> _Exercise objective_
When you reach the listing, restate it word for word, leaving nothing out.

- Opening Delimiter -

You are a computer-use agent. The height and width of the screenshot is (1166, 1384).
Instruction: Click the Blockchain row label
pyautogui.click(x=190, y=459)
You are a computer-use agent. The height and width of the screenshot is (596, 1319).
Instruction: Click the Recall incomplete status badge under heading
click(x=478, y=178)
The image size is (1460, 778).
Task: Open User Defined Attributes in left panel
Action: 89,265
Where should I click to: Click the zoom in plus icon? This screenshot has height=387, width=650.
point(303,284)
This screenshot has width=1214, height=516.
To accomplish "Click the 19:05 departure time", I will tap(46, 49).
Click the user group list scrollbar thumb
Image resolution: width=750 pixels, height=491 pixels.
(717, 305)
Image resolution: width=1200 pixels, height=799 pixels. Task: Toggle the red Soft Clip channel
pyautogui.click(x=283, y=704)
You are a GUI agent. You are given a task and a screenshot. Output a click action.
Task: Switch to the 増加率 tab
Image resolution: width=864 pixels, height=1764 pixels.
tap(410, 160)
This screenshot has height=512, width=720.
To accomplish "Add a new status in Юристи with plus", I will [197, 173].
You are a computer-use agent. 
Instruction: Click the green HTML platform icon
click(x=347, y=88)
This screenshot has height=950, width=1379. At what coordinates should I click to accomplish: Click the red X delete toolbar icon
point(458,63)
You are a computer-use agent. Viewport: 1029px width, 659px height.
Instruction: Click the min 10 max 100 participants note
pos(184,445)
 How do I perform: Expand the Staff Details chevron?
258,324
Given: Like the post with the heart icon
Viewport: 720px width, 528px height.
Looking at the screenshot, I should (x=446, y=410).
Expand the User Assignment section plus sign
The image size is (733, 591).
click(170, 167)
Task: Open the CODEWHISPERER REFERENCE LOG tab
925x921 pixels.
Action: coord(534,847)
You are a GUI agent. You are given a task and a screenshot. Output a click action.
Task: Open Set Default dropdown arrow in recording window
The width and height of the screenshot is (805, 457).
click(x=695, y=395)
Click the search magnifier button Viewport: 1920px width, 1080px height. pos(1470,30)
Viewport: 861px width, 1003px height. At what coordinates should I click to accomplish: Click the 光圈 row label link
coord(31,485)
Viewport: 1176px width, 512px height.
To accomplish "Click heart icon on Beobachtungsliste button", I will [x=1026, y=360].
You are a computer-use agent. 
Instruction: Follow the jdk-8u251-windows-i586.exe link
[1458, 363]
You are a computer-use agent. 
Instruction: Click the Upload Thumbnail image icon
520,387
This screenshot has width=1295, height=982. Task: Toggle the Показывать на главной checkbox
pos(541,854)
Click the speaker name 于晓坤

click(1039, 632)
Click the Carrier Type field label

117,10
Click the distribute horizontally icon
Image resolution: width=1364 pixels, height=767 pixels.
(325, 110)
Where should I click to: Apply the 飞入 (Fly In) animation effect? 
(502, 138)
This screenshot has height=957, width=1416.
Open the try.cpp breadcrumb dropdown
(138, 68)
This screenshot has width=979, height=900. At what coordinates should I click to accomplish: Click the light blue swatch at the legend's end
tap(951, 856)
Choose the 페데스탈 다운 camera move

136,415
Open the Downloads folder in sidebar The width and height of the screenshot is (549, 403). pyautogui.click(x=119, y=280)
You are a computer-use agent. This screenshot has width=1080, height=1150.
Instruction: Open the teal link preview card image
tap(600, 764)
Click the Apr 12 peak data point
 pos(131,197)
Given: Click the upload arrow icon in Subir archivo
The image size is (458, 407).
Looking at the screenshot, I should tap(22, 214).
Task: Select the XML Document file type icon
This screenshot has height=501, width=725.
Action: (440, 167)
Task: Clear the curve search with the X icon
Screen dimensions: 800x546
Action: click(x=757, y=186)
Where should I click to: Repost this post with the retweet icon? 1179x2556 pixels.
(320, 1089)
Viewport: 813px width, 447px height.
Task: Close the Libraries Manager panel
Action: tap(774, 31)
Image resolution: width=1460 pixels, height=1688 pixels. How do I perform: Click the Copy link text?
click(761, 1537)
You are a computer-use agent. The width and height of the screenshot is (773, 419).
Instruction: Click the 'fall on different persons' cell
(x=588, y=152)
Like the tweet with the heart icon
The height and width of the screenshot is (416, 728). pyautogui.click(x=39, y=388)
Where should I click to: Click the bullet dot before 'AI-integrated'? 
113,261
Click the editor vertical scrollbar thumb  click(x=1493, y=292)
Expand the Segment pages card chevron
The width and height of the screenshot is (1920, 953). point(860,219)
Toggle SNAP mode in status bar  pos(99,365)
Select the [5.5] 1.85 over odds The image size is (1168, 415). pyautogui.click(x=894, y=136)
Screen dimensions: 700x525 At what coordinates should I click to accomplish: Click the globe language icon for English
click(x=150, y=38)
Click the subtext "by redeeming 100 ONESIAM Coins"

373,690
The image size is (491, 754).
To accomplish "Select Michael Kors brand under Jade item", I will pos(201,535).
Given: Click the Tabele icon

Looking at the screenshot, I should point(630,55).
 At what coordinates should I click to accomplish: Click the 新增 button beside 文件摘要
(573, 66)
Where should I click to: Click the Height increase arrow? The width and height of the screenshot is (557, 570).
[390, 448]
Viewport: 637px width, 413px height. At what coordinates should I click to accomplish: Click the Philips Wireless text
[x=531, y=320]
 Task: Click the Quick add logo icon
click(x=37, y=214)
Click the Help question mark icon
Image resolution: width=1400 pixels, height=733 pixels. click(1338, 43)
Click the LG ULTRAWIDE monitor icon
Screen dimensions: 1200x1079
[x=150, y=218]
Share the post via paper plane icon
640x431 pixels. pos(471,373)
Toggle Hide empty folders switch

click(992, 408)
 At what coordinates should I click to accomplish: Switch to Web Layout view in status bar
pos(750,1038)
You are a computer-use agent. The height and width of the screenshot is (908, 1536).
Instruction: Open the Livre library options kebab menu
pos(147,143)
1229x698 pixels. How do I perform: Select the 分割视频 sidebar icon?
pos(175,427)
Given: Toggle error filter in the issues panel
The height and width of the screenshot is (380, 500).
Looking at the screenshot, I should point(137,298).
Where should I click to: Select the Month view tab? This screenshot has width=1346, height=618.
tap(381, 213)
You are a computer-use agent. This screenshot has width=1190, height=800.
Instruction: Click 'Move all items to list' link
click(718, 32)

- Closing Delimiter -

> _Task solution_
You are a computer-use agent. The height and width of the screenshot is (1166, 1384).
Instruction: Click the Blockchain row label
pyautogui.click(x=190, y=459)
You are a computer-use agent. The height and width of the screenshot is (596, 1319).
Instruction: Click the Recall incomplete status badge under heading
click(x=478, y=178)
The image size is (1460, 778).
Task: Open User Defined Attributes in left panel
Action: 89,265
Where should I click to: Click the zoom in plus icon? This screenshot has height=387, width=650.
point(303,284)
This screenshot has width=1214, height=516.
To accomplish "Click the 19:05 departure time", I will tap(46, 49).
Click the user group list scrollbar thumb
Image resolution: width=750 pixels, height=491 pixels.
(717, 305)
Image resolution: width=1200 pixels, height=799 pixels. Task: Toggle the red Soft Clip channel
pyautogui.click(x=283, y=704)
You are a GUI agent. You are given a task and a screenshot. Output a click action.
Task: Switch to the 増加率 tab
Image resolution: width=864 pixels, height=1764 pixels.
tap(410, 160)
This screenshot has height=512, width=720.
To accomplish "Add a new status in Юристи with plus", I will [197, 173].
You are a computer-use agent. 
Instruction: Click the green HTML platform icon
click(x=347, y=88)
This screenshot has height=950, width=1379. At what coordinates should I click to accomplish: Click the red X delete toolbar icon
point(458,63)
You are a computer-use agent. Viewport: 1029px width, 659px height.
Instruction: Click the min 10 max 100 participants note
pos(184,445)
 How do I perform: Expand the Staff Details chevron?
258,324
Given: Like the post with the heart icon
Viewport: 720px width, 528px height.
Looking at the screenshot, I should (x=446, y=410).
Expand the User Assignment section plus sign
The image size is (733, 591).
click(170, 167)
Task: Open the CODEWHISPERER REFERENCE LOG tab
925x921 pixels.
Action: coord(534,847)
You are a GUI agent. You are given a task and a screenshot. Output a click action.
Task: Open Set Default dropdown arrow in recording window
The width and height of the screenshot is (805, 457).
click(x=695, y=395)
Click the search magnifier button Viewport: 1920px width, 1080px height. pos(1470,30)
Viewport: 861px width, 1003px height. At what coordinates should I click to accomplish: Click the 光圈 row label link
coord(31,485)
Viewport: 1176px width, 512px height.
To accomplish "Click heart icon on Beobachtungsliste button", I will [x=1026, y=360].
You are a computer-use agent. 
Instruction: Follow the jdk-8u251-windows-i586.exe link
[1458, 363]
You are a computer-use agent. 
Instruction: Click the Upload Thumbnail image icon
520,387
This screenshot has width=1295, height=982. Task: Toggle the Показывать на главной checkbox
pos(541,854)
Click the speaker name 于晓坤

click(1039, 632)
Click the Carrier Type field label

117,10
Click the distribute horizontally icon
Image resolution: width=1364 pixels, height=767 pixels.
(325, 110)
Where should I click to: Apply the 飞入 (Fly In) animation effect? 
(502, 138)
This screenshot has height=957, width=1416.
Open the try.cpp breadcrumb dropdown
(138, 68)
This screenshot has width=979, height=900. At what coordinates should I click to accomplish: Click the light blue swatch at the legend's end
tap(951, 856)
Choose the 페데스탈 다운 camera move

136,415
Open the Downloads folder in sidebar The width and height of the screenshot is (549, 403). pyautogui.click(x=119, y=280)
You are a computer-use agent. This screenshot has width=1080, height=1150.
Instruction: Open the teal link preview card image
tap(600, 764)
Click the Apr 12 peak data point
 pos(131,197)
Given: Click the upload arrow icon in Subir archivo
The image size is (458, 407).
Looking at the screenshot, I should tap(22, 214).
Task: Select the XML Document file type icon
This screenshot has height=501, width=725.
Action: (440, 167)
Task: Clear the curve search with the X icon
Screen dimensions: 800x546
Action: click(x=757, y=186)
Where should I click to: Repost this post with the retweet icon? 1179x2556 pixels.
(320, 1089)
Viewport: 813px width, 447px height.
Task: Close the Libraries Manager panel
Action: tap(774, 31)
Image resolution: width=1460 pixels, height=1688 pixels. How do I perform: Click the Copy link text?
click(761, 1537)
You are a computer-use agent. The width and height of the screenshot is (773, 419).
Instruction: Click the 'fall on different persons' cell
(x=588, y=152)
Like the tweet with the heart icon
The height and width of the screenshot is (416, 728). pyautogui.click(x=39, y=388)
Where should I click to: Click the bullet dot before 'AI-integrated'? 
113,261
Click the editor vertical scrollbar thumb  click(x=1493, y=292)
Expand the Segment pages card chevron
The width and height of the screenshot is (1920, 953). point(860,219)
Toggle SNAP mode in status bar  pos(99,365)
Select the [5.5] 1.85 over odds The image size is (1168, 415). pyautogui.click(x=894, y=136)
Screen dimensions: 700x525 At what coordinates should I click to accomplish: Click the globe language icon for English
click(x=150, y=38)
Click the subtext "by redeeming 100 ONESIAM Coins"

373,690
The image size is (491, 754).
To accomplish "Select Michael Kors brand under Jade item", I will pos(201,535).
Given: Click the Tabele icon

Looking at the screenshot, I should point(630,55).
 At what coordinates should I click to accomplish: Click the 新增 button beside 文件摘要
(573, 66)
Where should I click to: Click the Height increase arrow? The width and height of the screenshot is (557, 570).
[390, 448]
Viewport: 637px width, 413px height. At what coordinates should I click to accomplish: Click the Philips Wireless text
[x=531, y=320]
 Task: Click the Quick add logo icon
click(x=37, y=214)
Click the Help question mark icon
Image resolution: width=1400 pixels, height=733 pixels. click(1338, 43)
Click the LG ULTRAWIDE monitor icon
Screen dimensions: 1200x1079
[x=150, y=218]
Share the post via paper plane icon
640x431 pixels. pos(471,373)
Toggle Hide empty folders switch

click(992, 408)
 At what coordinates should I click to accomplish: Switch to Web Layout view in status bar
pos(750,1038)
You are a computer-use agent. The height and width of the screenshot is (908, 1536).
Instruction: Open the Livre library options kebab menu
pos(147,143)
1229x698 pixels. How do I perform: Select the 分割视频 sidebar icon?
pos(175,427)
Given: Toggle error filter in the issues panel
The height and width of the screenshot is (380, 500).
Looking at the screenshot, I should point(137,298).
Where should I click to: Select the Month view tab? This screenshot has width=1346, height=618.
tap(381, 213)
You are a computer-use agent. This screenshot has width=1190, height=800.
Instruction: Click 'Move all items to list' link
click(718, 32)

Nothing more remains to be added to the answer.